Current combination chemotherapy regimens for metastatic breast cancer.

PURPOSE

To review the role of combination therapy in the treatment of metastatic breast cancer and to describe strategies to help manage adverse events associated with combination therapy.

SUMMARY

Although the median survival of patients with metastatic breast cancer has increased over the last several decades, new treatment options are needed to further improve survival and quality of life for these patients. Novel cytotoxic and noncytotoxic agents have recently been evaluated in combination regimens for patients with metastatic breast cancer. Combinations for metastatic breast cancer that appear in recently approved labeling include ixabepilone with capecitabine, and the targeted biological agent lapatinib in combination with capecitabine. Ixabepilone is the first of a new family of cytotoxic agents--the epothilones--to enter clinical practice. Similar to the taxanes, ixabepilone binds to and stabilizes intracellular microtubules, resulting in decreased DNA replication and cell proliferation. Ixabepilone possesses antitumor activity in taxane-resistant tumor cells and has been shown to significantly improve progression-free survival when used in combination with capecitabine in patients with taxane-resistant tumors.
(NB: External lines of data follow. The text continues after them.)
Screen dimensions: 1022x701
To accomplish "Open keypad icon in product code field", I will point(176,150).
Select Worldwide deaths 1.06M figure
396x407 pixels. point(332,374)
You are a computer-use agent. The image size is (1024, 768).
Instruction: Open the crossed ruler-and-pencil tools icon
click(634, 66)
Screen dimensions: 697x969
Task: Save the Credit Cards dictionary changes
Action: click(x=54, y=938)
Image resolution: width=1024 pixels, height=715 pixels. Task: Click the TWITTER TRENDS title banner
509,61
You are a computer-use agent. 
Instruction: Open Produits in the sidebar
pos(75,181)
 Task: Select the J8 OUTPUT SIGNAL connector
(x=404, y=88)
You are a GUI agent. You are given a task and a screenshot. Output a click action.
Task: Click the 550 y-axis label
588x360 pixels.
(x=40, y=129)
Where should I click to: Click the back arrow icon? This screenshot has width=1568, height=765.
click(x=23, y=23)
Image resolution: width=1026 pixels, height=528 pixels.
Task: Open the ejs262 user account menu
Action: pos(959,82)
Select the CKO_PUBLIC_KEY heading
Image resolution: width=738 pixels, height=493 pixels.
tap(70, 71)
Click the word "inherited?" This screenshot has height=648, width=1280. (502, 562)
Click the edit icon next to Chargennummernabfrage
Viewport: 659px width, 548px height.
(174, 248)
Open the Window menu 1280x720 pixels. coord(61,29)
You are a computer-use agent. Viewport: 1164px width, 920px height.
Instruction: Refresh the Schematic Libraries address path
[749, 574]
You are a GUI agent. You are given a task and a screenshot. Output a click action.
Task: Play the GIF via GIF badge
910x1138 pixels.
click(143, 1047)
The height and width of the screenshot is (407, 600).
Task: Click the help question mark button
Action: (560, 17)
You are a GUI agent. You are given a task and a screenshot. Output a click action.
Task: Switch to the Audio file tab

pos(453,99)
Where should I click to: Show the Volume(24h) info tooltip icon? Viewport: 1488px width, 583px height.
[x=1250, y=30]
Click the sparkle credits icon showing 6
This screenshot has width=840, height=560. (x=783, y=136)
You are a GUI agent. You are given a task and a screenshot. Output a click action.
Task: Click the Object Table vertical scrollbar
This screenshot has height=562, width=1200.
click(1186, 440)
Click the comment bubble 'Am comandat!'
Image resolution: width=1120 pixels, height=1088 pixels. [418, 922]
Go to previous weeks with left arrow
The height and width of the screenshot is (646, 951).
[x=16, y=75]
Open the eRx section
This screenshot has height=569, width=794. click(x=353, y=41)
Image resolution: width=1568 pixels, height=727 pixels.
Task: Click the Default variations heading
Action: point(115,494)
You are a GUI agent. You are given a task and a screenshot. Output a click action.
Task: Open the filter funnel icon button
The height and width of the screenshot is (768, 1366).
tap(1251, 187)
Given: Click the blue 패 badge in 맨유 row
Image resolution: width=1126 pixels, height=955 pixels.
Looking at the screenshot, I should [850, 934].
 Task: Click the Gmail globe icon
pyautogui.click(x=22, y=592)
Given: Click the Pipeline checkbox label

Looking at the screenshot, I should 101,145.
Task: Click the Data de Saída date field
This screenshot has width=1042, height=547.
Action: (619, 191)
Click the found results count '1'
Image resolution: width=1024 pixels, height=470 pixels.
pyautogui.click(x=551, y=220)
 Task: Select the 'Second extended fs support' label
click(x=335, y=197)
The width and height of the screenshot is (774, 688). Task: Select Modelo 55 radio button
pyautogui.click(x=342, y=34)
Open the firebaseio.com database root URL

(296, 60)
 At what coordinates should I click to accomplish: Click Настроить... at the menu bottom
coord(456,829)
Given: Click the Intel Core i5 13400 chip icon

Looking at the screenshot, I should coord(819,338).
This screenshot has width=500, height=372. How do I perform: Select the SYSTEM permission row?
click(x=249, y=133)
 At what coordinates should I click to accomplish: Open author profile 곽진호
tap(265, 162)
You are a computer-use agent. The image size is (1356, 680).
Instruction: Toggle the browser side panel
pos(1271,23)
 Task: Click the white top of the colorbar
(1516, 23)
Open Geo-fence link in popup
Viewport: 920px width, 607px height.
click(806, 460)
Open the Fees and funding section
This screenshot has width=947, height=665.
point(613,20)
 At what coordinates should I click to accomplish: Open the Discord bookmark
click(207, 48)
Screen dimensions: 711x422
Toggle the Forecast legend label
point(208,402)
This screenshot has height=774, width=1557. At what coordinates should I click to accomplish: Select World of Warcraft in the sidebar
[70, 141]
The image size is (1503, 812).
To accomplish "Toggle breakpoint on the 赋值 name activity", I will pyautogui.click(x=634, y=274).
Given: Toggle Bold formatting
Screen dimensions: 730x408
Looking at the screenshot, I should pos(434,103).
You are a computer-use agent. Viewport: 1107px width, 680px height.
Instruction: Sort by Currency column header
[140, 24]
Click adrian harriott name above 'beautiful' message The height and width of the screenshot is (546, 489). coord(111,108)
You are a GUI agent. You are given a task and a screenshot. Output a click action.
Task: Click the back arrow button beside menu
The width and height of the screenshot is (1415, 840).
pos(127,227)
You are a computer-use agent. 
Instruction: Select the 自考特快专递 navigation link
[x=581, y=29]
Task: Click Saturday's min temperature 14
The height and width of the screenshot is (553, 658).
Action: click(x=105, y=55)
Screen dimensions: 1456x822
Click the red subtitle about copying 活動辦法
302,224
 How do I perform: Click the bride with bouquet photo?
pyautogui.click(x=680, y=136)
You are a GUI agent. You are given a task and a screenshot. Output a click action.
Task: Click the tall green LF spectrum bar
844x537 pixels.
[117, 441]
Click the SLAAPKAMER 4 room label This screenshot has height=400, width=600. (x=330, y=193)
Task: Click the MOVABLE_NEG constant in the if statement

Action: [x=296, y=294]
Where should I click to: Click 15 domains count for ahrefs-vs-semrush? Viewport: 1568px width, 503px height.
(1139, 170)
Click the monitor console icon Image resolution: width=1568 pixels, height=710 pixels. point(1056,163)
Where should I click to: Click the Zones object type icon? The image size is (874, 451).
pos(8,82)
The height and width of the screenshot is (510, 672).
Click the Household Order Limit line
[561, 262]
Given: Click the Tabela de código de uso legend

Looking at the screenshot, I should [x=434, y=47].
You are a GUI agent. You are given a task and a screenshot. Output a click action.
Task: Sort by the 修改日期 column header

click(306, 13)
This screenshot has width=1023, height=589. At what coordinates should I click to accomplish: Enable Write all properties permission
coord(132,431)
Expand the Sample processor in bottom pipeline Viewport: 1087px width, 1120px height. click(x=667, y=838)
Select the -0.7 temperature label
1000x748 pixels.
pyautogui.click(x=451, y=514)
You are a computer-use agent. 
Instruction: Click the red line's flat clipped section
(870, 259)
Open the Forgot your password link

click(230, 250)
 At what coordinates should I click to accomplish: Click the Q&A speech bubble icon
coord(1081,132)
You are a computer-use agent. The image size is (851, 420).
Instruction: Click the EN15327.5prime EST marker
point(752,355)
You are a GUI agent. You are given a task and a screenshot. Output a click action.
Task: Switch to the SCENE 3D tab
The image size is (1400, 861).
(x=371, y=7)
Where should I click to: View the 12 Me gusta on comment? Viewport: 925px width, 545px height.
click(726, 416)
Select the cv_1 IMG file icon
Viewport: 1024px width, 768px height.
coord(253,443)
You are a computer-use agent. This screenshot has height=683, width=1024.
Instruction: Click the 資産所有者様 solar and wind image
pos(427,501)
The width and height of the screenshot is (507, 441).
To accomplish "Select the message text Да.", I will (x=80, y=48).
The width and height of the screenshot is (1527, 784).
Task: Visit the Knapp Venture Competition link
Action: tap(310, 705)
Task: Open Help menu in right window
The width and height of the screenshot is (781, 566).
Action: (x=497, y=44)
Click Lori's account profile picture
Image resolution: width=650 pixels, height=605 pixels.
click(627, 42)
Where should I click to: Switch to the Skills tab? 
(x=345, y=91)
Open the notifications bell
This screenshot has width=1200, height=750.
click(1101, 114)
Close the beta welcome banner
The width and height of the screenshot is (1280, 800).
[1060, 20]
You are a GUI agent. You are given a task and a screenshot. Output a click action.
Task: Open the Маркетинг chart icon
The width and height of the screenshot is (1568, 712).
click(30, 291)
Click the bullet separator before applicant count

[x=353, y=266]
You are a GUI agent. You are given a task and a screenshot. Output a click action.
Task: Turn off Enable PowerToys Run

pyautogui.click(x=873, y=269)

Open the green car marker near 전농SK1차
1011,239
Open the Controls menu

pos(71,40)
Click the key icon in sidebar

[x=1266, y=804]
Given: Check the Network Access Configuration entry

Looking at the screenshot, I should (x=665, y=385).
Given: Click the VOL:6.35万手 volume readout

Lapatinib, an oral small-molecule inhibitor of human epidermal growth factor receptors-1 and -2, has been shown, when combined with capecitabine, to improve progression-free survival in patients with advanced metastatic breast cancer who had progressed on prior therapy. The combination of paclitaxel and bevacizumab carries approved labeling for treatment of metastatic breast cancer, although there are concerns about bevacizumab and the risk of toxicity.

CONCLUSION

Ongoing clinical trials continue to define the role of novel antitumor agents in combination regimens for patients with metastatic breast cancer. Targeted agents are less likely to produce adverse events that are typical of cytotoxic chemotherapy but, because of their effects on specific molecular targets, may cause toxicities that were previously uncommon in cancer therapy.